Regression with multiple dependent variables?
Yes, it is possible. What you're interested is is called "Multivariate Multiple Regression" or just "Multivariate Regression". I don't know what software you are using, but you can do this in R.
Here's a link that provides examples.
One might add that fitting the regressions separateley is indeed equivalent to the multivariate formulation with a matrix of dependent variables. In R with package mvtnorm installed (1st: multivariate model, 2nd: separate univariate models): library(mvtnorm); X <- rmvnorm(100, c(1, 2), matrix(c(4, 2, 2, 3), ncol=2)); Y <- X %*% matrix(1:4, ncol=2) + rmvnorm(100, c(0, 0), diag(c(20, 30))); lm(Y ~ X[ , 1] + X[ , 2]); lm(Y[ , 1] ~ X[ , 1] + X[ , 2]); lm(Y[ , 2] ~ X[ , 1] + X[ , 2])

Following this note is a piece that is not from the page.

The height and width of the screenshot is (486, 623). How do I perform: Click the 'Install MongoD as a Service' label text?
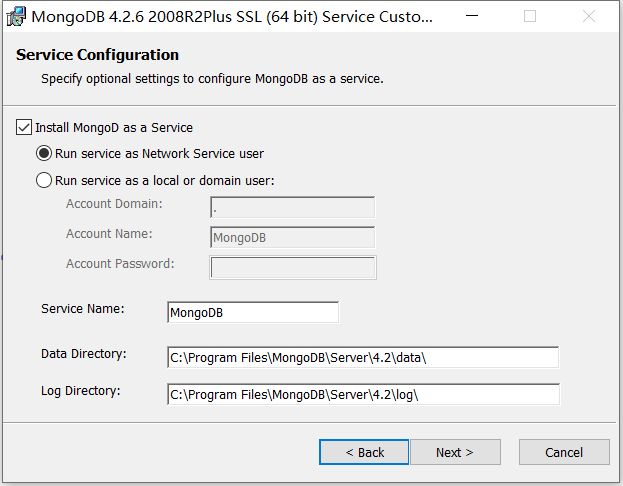pyautogui.click(x=114, y=128)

@JoshuaRosenberg one reason for running a multivariate regression over separate regressions with single dependent variables is the ability to conduct tests of the coefficients across the different outcome variables. For example, you can perform an F-test to see if a predictor has the same effect on one outcome variable as it has on another outcome variable.